Being a Mystic Theurge does not meaningfully forward the concept you have proposed.
| avr |
There's not a lot of spellcasters which get both shield other and vampiric touch on their spell list. One which does is a psychic; the formless adept or mutation mind archetypes might be handy if you plan to go into melee to use vampiric touch, and a level dip in something which gives a decent armor proficiency might be an idea.
| SheepishEidolon |
An alternative to shield other is a single level of oracle with life mystery, to pick up the life link ability. It will always heal just 5 HP per ally per round, so on the long run you need something else to complement it.
If you want vampiric touch and shield other on the same spell list, you could also go for a divine caster - thanks to samsaran's alternate racial trait mystic past life. Vampiric touch is an antipaladin spell, so it can be a divine spell, hence oracles and clerics may take it via the samsaran loophole.
Set
|
Spell research may your best bet here.
While spells and effects that steal life from an enemy and use it to heal a friend (or shift life from oneself to an ally) may be commonplace in online games like EverQuest, Warcraft, etc. they never really broke into tabletop d20 games. (Same with other online game staples, like damage over time spells, super-common in computer games, but, other than acid arrow, quite rare comparatively in tabletop games.)
Having your life-force-shifting necromancer research spells that emulate inflict wounds spells, but restore health to the caster as they damage the target (a spell level higher than the normal inflict wounds option, obviously) could be one way to start. If the effect is going to be ranged, increasing it yet another level might be necessary...
You could even make it a metamagic option, so that any spell that inflicts negative energy damage (such as chill touch) could be used as a form of self-healing.
Combined with a different spell, to shift life from yourself to an ally, and you've got a one-two healing option, in which you damage yourself to heal an ally, and then recover your own health by draining it from a foe. It's half as action-effective as a standard heal, in that it takes two rounds, but in that second round, you are also damaging a foe, which kinda/sorta balances it out a bit.
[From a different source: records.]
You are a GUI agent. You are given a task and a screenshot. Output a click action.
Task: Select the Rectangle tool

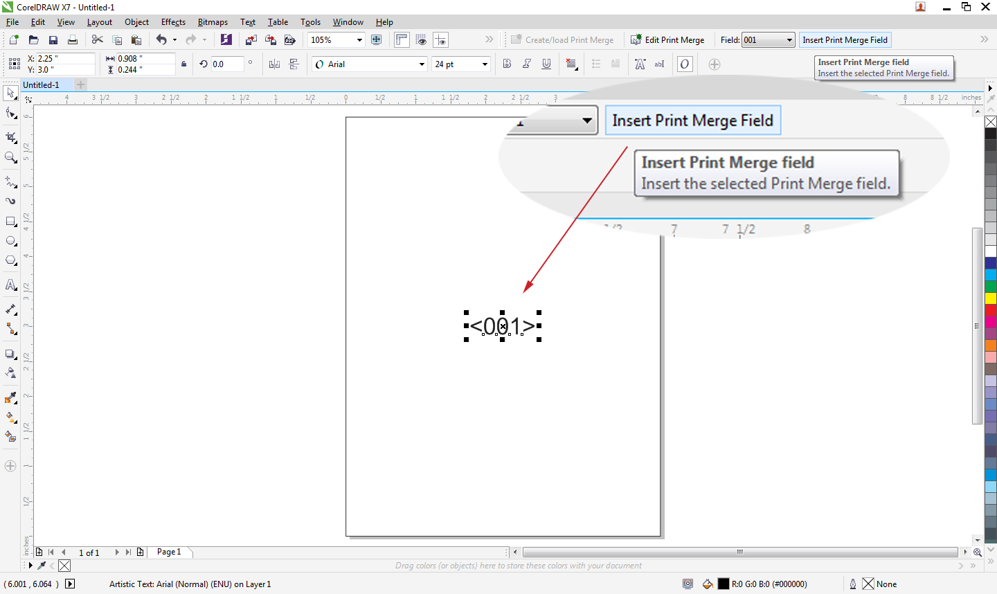click(10, 222)
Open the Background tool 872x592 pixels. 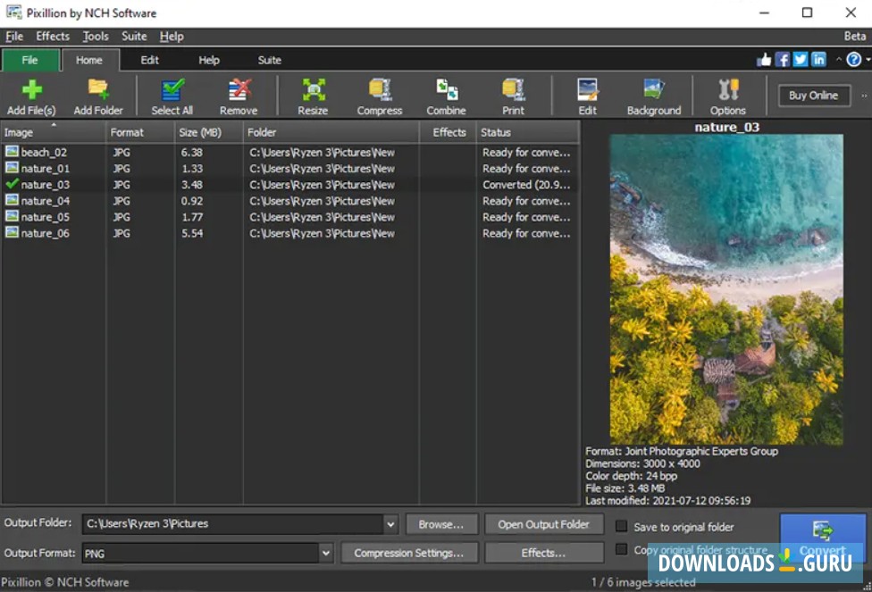click(653, 96)
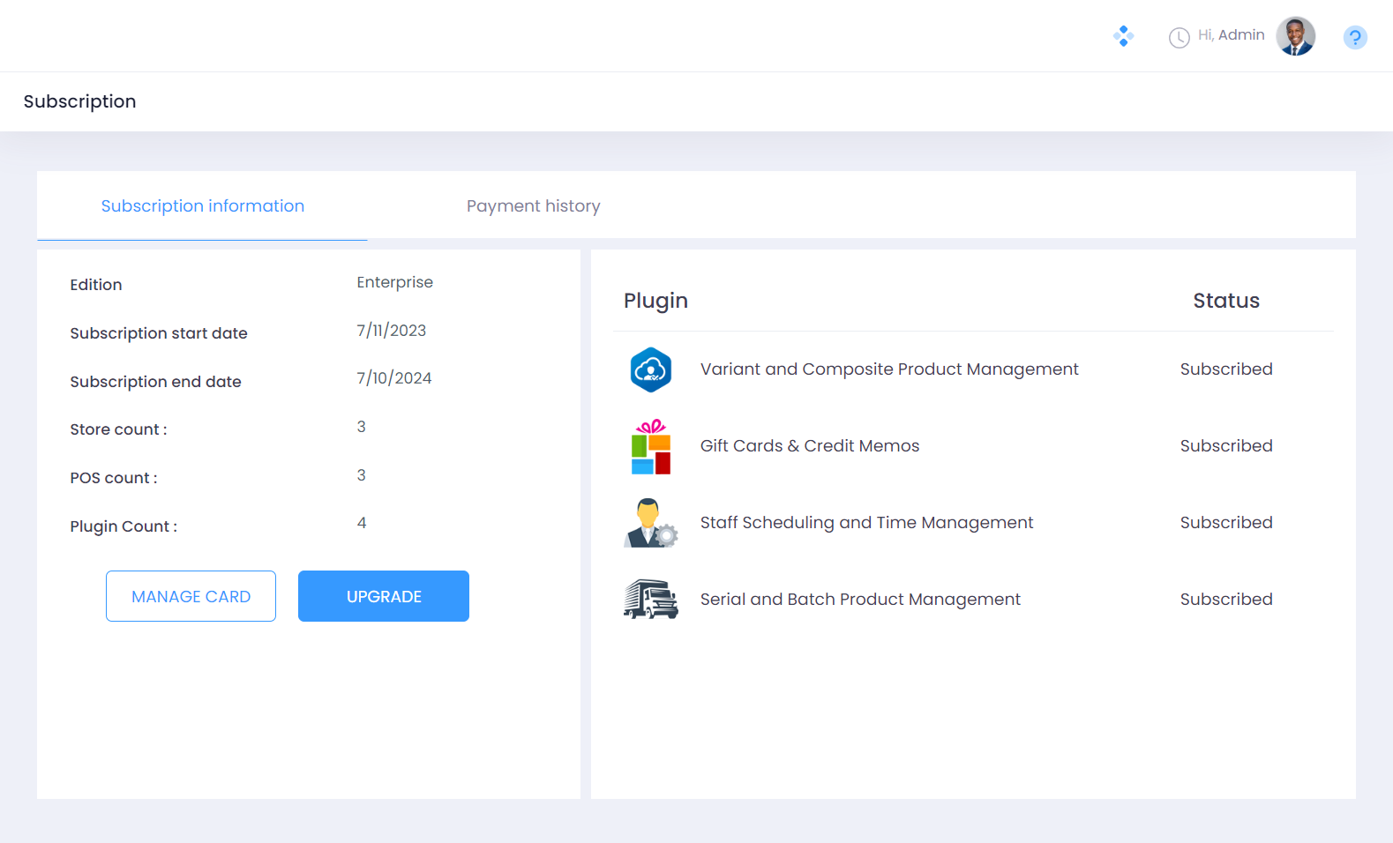Click the Staff Scheduling person icon

tap(650, 523)
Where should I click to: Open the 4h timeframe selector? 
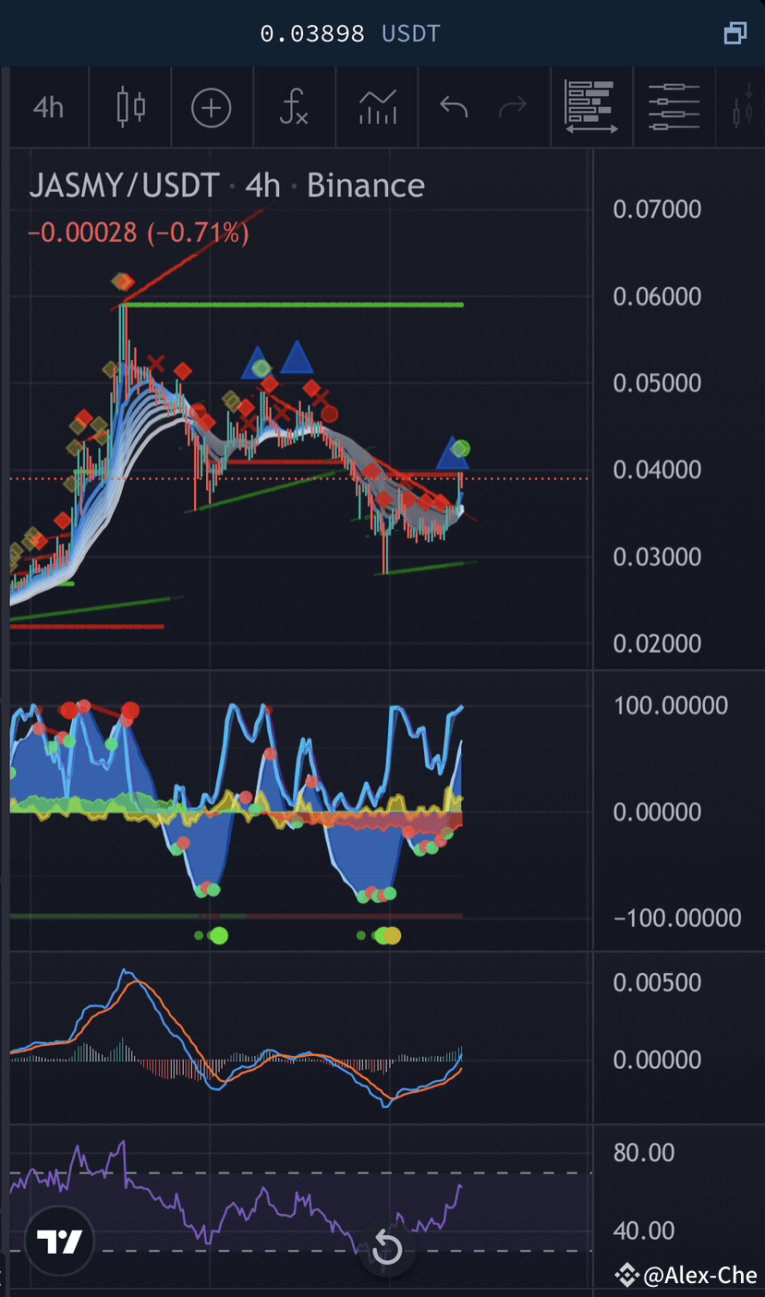pyautogui.click(x=48, y=107)
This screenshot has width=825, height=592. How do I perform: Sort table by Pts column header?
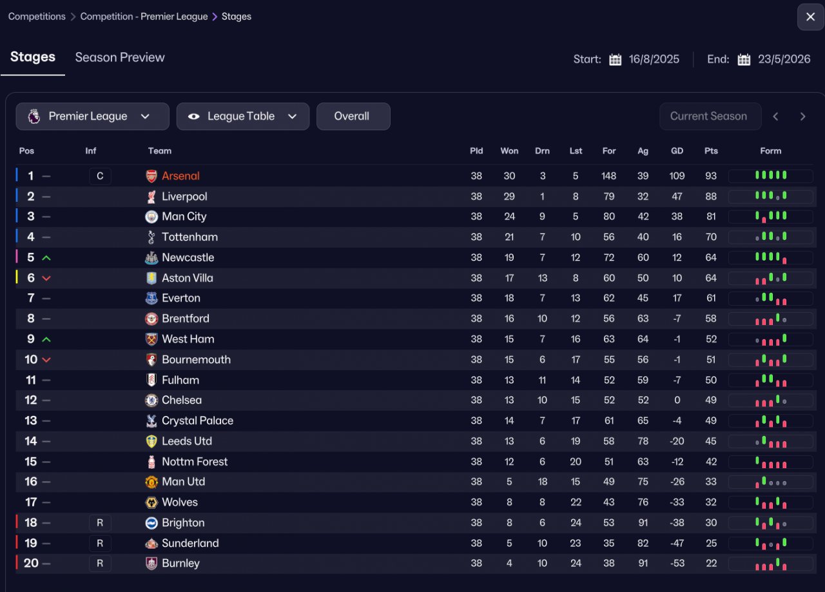[x=711, y=151]
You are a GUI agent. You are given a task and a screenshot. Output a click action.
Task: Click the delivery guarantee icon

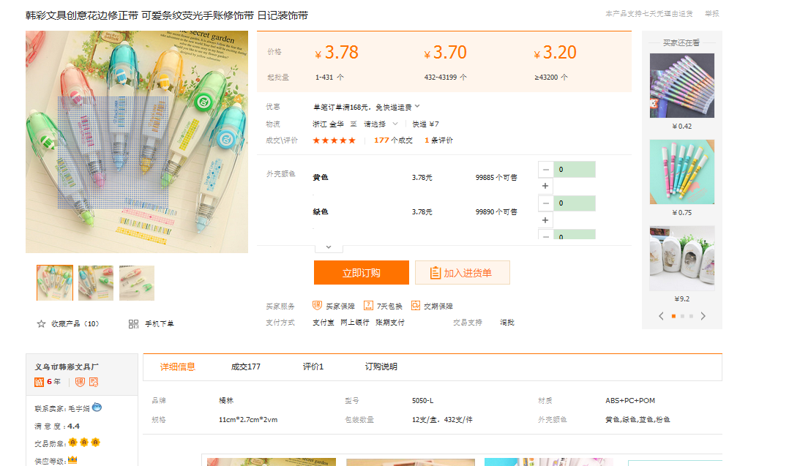[416, 306]
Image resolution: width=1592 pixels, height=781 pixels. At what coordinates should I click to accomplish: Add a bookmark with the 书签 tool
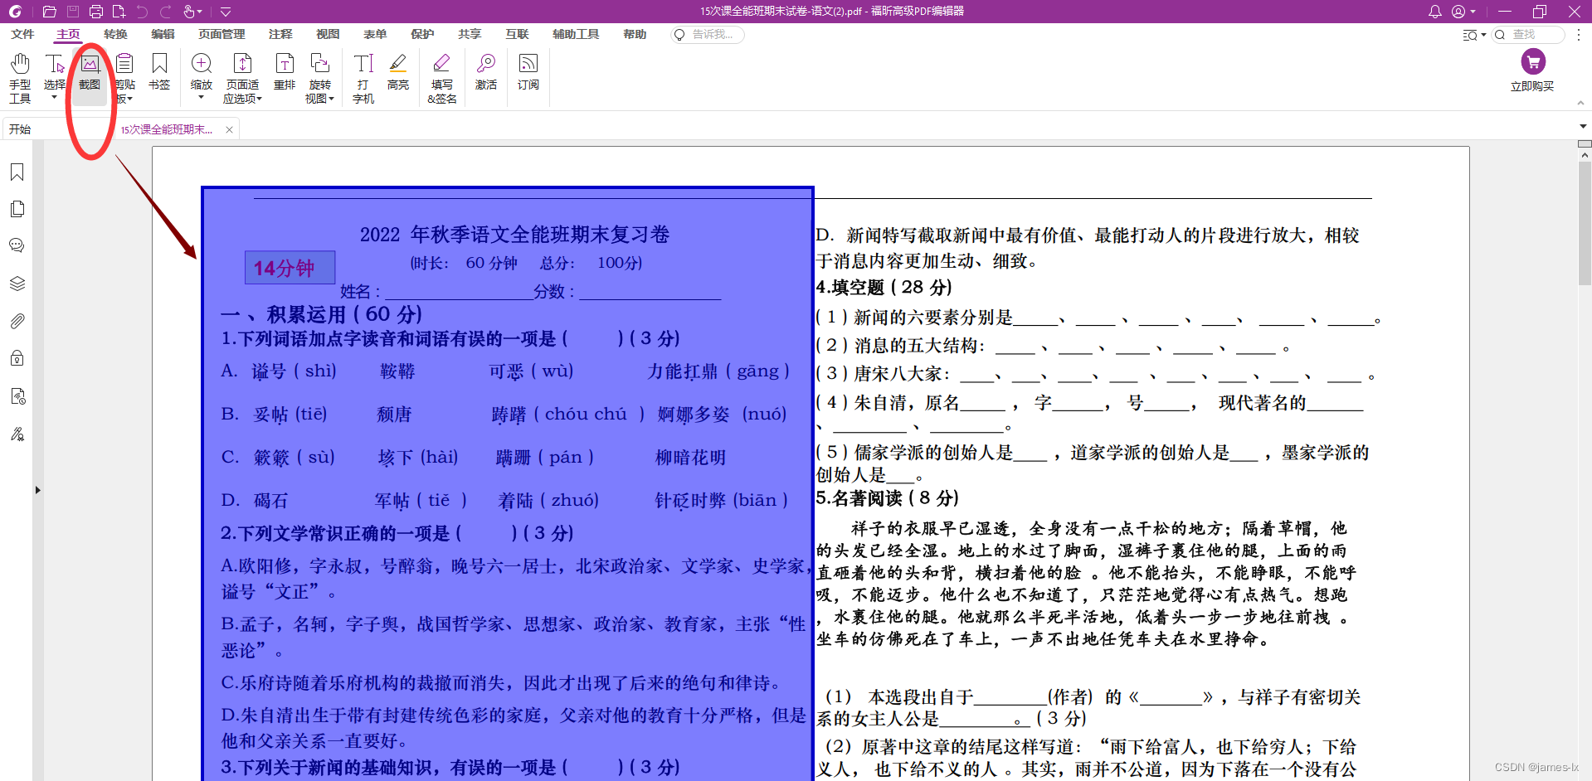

Other tactics include using something like the life link mentioned above, or shield other, to mitigate damage to an ally, and a healing effect like channel energy that heals both your wounded self and your wounded ally at the same time, essentially doubling how useful the channel healing is for that specific instance of damage (since it's being split between two people, and less of the area-channel-healing is being 'wasted' on undamaged people).
Another option could be a 3rd level variant of shield other than not only transferred half of damage taken from the target to the caster, but also half of healing received from the caster to the target, allowing the healer to throw cures on themself, and the target, up to 30 ft. away, to receive half of that cure.
But anywho, short version, there's not a lot of ways to do this.
The game design kind of 'wants' for necromancy to be evil and bad and wicked naughty Zoot, to the point that they yanked the cure wounds spells out of necromancy and made them into conjuration back in 3.5.
You'd be best served by using spell research to make your own spells to further this character concept, than try to kludge something together out of tools that were ill-fashioned to emulate it (and, in some cases, actively fight against it).
| SheepishEidolon |
Vampiric Touch is a mediocre spell to begin with, and does not age well.
Well, mediocre might be good enough, depending on the power level of the table. The spell has a few strengths:
1) Melee touch means missing doesn't use it up. Hitting becomes easy at least against big foes, though.
2) No save means you don't have to go crazy about your casting ability score.
3) The temporary HP last for 1 hour - that's good enough for multiple encounters in a dungeon.
So I'd build on these strengths: Increase melee reach, use more point-buy points for physical stats and move to the next encounter quickly. The result is probably more magus-like than classical-wizard-like.